** 文書の抜粋 **

# # # #

海産物輸入の一時禁止措置は、2020年12月20日に隣国タイ・バンコク近郊の水産市場で発生した新型コロナの大規模クラスターの影響(2020年12月21日記事参照)に鑑み、同年12月23日付で告示されていたもの。同措置では、新型コロナに汚染されている可能性があるとして、タイからの生鮮・冷凍を問わない全ての海産物のラオスへの輸入を、安全性が検証されるまで一時的に禁止する旨を通達していた(その後、輸入禁止対象国を全世界の新型コロナ感染国に拡大)。輸入禁止措置の運用に当たっては、第三国から輸出され、タイを経由してラオスに輸入される海産物の取り扱いや、感染国の定義などの詳細が明記されておらず、ラオス国内の飲食関連事業者や消費者の間で混乱を引き起こしていた。また、タイ政府はラオス政府に対し、同措置の撤回を繰り返し要求していた(「ラオシャン・タイムズ」2021年2月16日)。

4月22日付の発表では、輸入禁止措置撤回の理由として、世界保健機関(WHO)、国連世界食糧計画(WFP)などの国際機関や、海産物輸出入国などとの協議の結果、輸入海産物が新型コロナの感染源とならない科学的根拠を確認したためとしている。措置の撤回に関し、首都ビエンチャン市内の日本食レストランの経営者は「輸入禁止措置が敷かれている間、日本産の高品質な海産物を仕入れることができず、非常に苦労した。輸入再開後には、常連客に従来どおりの日本産海産物を利用できるようになったことを案内し、さらに多くの人々に日本産食材のおいしさを知ってもらえるようアピールしていきたい」と語った(ヒアリング実施日:4月23日)。

# # # #

** 提供データ **

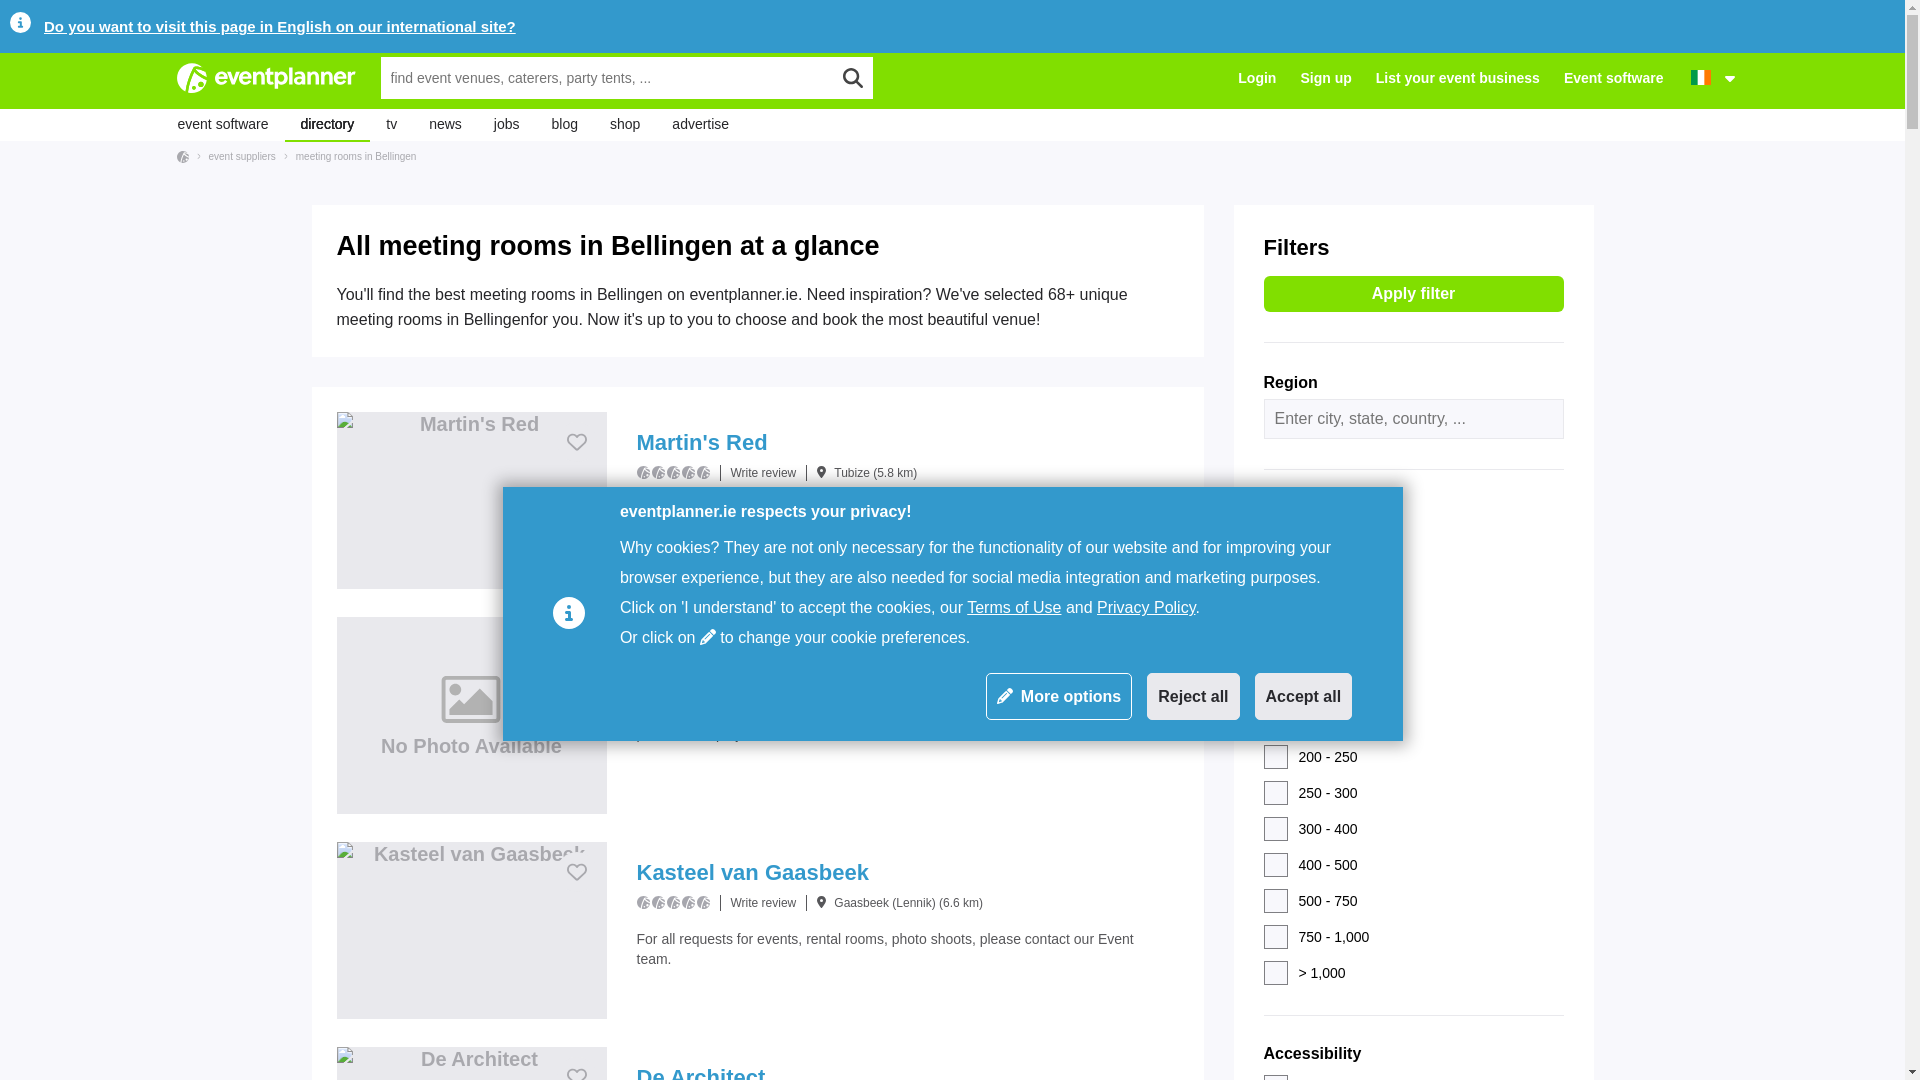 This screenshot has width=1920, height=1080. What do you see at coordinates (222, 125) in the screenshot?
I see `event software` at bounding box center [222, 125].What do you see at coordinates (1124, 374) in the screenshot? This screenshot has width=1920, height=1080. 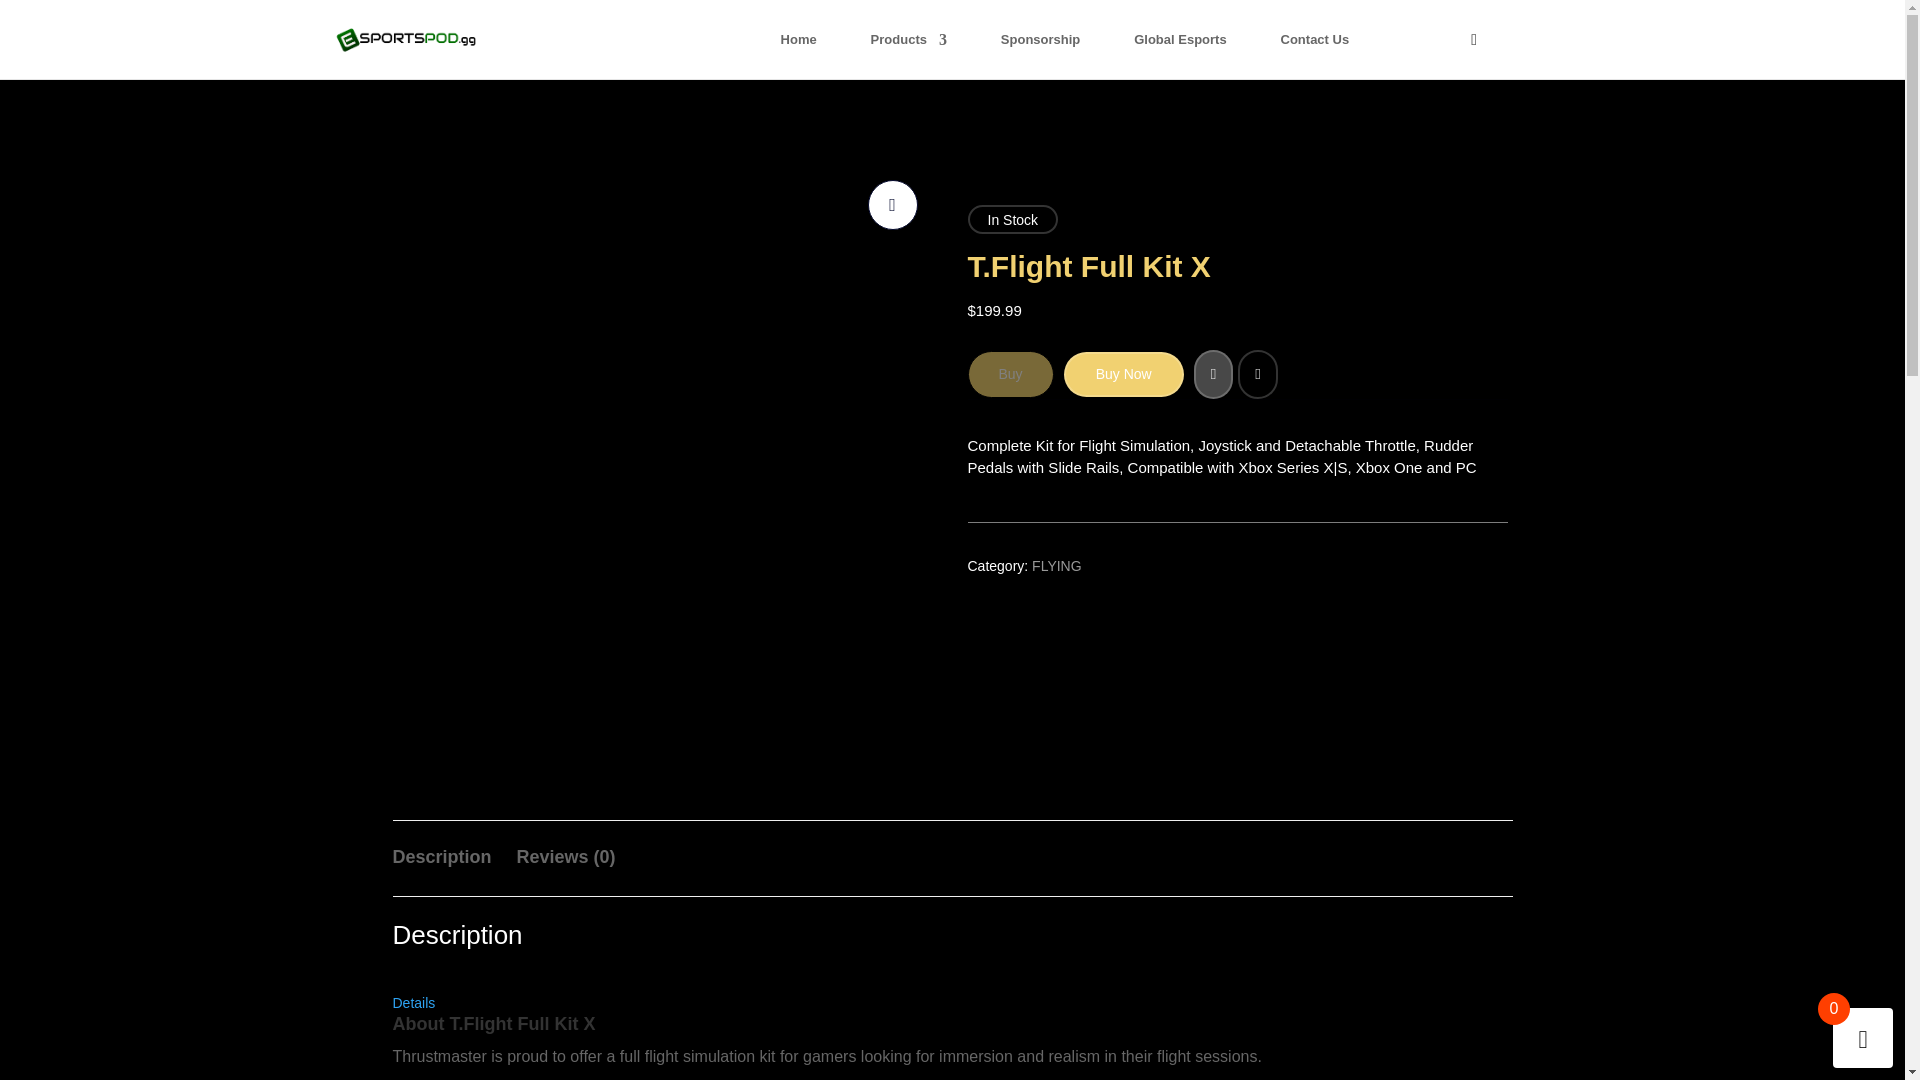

# # # #

** 取り組む課題 **
上の海産物輸入禁止についての文書から、「海産物輸入の一時禁止措置は、」を含む語句で始まり「リング実施日:4月23日)。」で終わる部分を、一字も変えずに書き写してください。

** この問題の解答 **
海産物輸入の一時禁止措置は、2020年12月20日に隣国タイ・バンコク近郊の水産市場で発生した新型コロナの大規模クラスターの影響(2020年12月21日記事参照)に鑑み、同年12月23日付で告示されていたもの。同措置では、新型コロナに汚染されている可能性があるとして、タイからの生鮮・冷凍を問わない全ての海産物のラオスへの輸入を、安全性が検証されるまで一時的に禁止する旨を通達していた(その後、輸入禁止対象国を全世界の新型コロナ感染国に拡大)。輸入禁止措置の運用に当たっては、第三国から輸出され、タイを経由してラオスに輸入される海産物の取り扱いや、感染国の定義などの詳細が明記されておらず、ラオス国内の飲食関連事業者や消費者の間で混乱を引き起こしていた。また、タイ政府はラオス政府に対し、同措置の撤回を繰り返し要求していた(「ラオシャン・タイムズ」2021年2月16日)。

4月22日付の発表では、輸入禁止措置撤回の理由として、世界保健機関(WHO)、国連世界食糧計画(WFP)などの国際機関や、海産物輸出入国などとの協議の結果、輸入海産物が新型コロナの感染源とならない科学的根拠を確認したためとしている。措置の撤回に関し、首都ビエンチャン市内の日本食レストランの経営者は「輸入禁止措置が敷かれている間、日本産の高品質な海産物を仕入れることができず、非常に苦労した。輸入再開後には、常連客に従来どおりの日本産海産物を利用できるようになったことを案内し、さらに多くの人々に日本産食材のおいしさを知ってもらえるようアピールしていきたい」と語った(ヒアリング実施日:4月23日)。